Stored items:
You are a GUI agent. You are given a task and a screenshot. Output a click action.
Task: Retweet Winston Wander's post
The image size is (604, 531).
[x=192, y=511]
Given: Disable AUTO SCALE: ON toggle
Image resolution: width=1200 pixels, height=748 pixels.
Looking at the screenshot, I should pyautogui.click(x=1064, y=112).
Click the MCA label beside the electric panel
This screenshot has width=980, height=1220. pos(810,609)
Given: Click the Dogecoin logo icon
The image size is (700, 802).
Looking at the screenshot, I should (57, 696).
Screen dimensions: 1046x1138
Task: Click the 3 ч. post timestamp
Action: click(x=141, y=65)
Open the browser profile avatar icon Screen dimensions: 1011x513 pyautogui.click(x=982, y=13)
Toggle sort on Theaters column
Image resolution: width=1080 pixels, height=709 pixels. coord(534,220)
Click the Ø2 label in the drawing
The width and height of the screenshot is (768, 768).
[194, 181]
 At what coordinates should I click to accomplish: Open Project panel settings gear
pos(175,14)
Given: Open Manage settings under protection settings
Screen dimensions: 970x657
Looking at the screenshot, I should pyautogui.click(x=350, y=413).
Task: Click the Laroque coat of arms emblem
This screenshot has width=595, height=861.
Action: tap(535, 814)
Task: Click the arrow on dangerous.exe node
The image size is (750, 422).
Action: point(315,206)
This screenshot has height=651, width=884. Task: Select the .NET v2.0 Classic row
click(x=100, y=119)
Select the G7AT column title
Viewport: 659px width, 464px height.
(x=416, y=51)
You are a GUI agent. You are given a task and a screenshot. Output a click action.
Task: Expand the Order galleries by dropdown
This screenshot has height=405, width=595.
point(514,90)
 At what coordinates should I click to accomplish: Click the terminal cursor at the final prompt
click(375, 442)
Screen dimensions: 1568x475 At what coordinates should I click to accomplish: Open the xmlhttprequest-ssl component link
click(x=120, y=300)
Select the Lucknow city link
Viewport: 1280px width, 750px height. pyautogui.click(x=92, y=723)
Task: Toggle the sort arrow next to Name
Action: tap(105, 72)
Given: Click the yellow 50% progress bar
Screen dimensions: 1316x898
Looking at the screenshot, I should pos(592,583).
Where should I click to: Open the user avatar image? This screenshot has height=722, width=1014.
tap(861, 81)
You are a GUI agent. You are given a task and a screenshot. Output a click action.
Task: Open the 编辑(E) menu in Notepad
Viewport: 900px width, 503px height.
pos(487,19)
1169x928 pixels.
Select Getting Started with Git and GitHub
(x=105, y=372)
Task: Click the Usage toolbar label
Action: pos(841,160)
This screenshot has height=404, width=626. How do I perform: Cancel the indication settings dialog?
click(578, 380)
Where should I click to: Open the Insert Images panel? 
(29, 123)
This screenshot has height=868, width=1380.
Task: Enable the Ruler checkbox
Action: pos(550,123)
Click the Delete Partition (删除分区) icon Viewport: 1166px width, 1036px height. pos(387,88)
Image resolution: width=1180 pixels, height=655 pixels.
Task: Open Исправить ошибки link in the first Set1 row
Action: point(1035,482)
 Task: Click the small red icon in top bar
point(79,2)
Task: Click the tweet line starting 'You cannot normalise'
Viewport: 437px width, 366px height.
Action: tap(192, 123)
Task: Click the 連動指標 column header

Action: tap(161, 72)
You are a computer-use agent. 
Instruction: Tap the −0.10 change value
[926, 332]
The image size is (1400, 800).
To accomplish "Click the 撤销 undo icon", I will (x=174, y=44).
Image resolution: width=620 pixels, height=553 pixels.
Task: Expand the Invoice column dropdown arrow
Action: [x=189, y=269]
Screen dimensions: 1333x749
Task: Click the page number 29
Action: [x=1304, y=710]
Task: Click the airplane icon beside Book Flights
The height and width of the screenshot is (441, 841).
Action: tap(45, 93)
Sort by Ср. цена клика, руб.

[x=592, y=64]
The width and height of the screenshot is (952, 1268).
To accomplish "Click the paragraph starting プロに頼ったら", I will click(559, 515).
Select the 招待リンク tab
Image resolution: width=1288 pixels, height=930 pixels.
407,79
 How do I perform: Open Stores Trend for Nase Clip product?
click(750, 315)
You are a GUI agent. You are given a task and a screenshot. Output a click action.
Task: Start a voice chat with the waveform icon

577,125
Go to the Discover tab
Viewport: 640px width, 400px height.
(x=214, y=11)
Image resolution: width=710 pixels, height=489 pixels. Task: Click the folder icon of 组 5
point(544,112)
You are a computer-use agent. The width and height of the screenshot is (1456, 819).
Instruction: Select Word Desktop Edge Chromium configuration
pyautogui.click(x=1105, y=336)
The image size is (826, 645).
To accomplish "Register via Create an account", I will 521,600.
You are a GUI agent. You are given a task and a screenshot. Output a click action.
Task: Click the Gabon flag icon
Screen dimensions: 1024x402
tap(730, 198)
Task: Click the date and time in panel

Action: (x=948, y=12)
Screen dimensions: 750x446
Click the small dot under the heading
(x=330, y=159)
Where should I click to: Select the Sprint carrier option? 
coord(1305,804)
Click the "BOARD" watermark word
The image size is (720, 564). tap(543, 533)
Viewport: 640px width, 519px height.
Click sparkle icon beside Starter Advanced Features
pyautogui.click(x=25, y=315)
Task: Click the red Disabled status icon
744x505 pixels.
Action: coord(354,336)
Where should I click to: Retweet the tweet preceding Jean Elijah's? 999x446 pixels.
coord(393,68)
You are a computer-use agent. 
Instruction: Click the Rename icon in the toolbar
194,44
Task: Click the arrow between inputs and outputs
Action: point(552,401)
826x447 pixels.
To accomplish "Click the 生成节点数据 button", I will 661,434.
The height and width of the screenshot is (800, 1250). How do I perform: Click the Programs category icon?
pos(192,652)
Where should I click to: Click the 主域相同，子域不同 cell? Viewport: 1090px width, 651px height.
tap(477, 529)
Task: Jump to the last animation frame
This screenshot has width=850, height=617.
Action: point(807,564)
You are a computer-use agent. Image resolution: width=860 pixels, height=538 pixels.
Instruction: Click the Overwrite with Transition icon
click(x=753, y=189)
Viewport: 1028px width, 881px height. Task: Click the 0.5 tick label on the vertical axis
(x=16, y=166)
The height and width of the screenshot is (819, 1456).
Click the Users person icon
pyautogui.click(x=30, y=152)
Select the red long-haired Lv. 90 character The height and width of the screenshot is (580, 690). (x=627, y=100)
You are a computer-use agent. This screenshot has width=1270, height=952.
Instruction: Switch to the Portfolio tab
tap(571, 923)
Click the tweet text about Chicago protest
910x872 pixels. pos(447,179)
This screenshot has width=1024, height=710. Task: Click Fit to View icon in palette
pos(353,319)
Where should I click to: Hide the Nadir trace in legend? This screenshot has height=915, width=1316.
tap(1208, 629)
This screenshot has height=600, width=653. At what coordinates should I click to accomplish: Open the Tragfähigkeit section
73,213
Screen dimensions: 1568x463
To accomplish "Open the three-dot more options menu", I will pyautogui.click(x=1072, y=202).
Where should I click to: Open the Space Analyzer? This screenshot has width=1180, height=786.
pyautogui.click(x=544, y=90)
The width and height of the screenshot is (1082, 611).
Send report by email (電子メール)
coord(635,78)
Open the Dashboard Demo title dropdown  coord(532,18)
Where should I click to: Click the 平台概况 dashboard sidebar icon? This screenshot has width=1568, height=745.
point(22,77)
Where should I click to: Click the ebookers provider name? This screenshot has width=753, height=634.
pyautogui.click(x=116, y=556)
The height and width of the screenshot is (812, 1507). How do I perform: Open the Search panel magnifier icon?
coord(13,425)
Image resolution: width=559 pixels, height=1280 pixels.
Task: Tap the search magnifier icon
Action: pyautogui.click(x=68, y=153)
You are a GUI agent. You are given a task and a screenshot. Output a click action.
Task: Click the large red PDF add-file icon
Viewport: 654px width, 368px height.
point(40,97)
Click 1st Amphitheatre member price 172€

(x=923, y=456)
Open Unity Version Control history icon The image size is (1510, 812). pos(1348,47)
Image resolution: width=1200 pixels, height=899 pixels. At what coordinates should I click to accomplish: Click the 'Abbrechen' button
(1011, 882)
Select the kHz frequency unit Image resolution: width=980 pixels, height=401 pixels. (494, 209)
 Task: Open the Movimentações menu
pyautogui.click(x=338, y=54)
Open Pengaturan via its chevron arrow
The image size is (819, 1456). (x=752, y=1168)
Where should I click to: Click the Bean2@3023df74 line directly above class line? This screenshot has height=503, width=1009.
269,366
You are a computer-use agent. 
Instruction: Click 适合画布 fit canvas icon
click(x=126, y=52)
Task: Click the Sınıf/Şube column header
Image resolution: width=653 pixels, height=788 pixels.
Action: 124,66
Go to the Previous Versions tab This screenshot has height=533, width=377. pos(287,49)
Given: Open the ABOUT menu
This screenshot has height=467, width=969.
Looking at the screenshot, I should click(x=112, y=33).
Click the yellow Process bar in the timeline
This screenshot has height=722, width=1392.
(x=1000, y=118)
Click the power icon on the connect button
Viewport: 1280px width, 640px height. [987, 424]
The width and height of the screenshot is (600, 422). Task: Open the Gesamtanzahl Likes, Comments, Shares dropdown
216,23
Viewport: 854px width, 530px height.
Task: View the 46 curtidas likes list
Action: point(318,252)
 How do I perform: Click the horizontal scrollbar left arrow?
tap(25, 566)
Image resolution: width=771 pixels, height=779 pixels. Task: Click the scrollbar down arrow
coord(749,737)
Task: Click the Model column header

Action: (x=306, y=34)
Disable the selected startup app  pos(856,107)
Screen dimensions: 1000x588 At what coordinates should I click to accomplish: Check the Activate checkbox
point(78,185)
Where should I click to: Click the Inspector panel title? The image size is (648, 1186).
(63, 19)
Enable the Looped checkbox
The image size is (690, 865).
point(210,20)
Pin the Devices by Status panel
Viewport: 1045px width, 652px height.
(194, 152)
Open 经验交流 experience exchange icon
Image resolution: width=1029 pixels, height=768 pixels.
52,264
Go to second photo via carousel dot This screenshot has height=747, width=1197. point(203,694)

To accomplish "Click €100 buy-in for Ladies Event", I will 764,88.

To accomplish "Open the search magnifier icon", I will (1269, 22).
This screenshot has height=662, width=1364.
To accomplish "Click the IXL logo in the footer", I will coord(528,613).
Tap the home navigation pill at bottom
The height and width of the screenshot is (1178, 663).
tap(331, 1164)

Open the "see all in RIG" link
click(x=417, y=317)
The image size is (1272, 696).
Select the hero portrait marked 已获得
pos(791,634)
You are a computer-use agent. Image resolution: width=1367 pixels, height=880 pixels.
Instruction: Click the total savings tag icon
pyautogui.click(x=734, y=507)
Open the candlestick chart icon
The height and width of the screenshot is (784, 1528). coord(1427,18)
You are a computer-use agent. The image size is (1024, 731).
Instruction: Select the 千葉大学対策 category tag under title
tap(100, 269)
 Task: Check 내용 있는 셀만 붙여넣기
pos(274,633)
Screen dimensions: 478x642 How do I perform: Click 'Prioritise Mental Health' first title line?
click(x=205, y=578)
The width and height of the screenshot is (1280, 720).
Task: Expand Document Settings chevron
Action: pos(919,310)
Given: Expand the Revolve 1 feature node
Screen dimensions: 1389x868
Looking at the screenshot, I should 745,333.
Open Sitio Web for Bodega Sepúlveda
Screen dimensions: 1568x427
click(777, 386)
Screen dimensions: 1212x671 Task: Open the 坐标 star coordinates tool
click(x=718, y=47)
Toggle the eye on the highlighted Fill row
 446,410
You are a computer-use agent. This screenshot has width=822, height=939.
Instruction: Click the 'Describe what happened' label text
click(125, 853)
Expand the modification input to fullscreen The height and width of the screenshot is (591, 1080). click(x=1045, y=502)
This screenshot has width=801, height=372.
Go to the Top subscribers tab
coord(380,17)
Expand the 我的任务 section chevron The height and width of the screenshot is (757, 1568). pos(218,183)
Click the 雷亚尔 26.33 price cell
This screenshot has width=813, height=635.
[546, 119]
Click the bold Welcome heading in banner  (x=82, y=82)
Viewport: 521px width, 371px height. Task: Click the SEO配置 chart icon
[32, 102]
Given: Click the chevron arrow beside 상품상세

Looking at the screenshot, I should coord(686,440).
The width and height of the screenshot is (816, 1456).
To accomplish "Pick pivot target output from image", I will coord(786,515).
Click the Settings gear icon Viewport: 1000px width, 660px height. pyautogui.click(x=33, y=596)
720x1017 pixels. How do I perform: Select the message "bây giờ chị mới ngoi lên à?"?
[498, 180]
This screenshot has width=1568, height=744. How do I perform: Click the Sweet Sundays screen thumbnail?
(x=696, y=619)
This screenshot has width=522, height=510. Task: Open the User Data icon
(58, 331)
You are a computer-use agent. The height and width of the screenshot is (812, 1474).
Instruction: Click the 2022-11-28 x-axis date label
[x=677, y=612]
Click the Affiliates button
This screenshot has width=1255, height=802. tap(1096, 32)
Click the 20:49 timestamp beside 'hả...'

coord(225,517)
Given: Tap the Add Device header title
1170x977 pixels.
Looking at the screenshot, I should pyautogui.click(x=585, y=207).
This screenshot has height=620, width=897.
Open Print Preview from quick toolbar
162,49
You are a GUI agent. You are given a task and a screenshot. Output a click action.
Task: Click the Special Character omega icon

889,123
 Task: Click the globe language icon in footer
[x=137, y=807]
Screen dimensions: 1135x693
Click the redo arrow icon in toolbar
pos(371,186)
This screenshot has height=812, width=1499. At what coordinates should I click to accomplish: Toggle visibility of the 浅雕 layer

### Task to complete:
Take the entries above and return only the lines from the one with "Where should I click to: Open the Insert" to the one with "Task: Click the tweet", both included, unchanged.

### Response:
Where should I click to: Open the Insert Images panel? 
(29, 123)
This screenshot has height=868, width=1380.
Task: Enable the Ruler checkbox
Action: pos(550,123)
Click the Delete Partition (删除分区) icon Viewport: 1166px width, 1036px height. pos(387,88)
Image resolution: width=1180 pixels, height=655 pixels.
Task: Open Исправить ошибки link in the first Set1 row
Action: point(1035,482)
 Task: Click the small red icon in top bar
point(79,2)
Task: Click the tweet line starting 'You cannot normalise'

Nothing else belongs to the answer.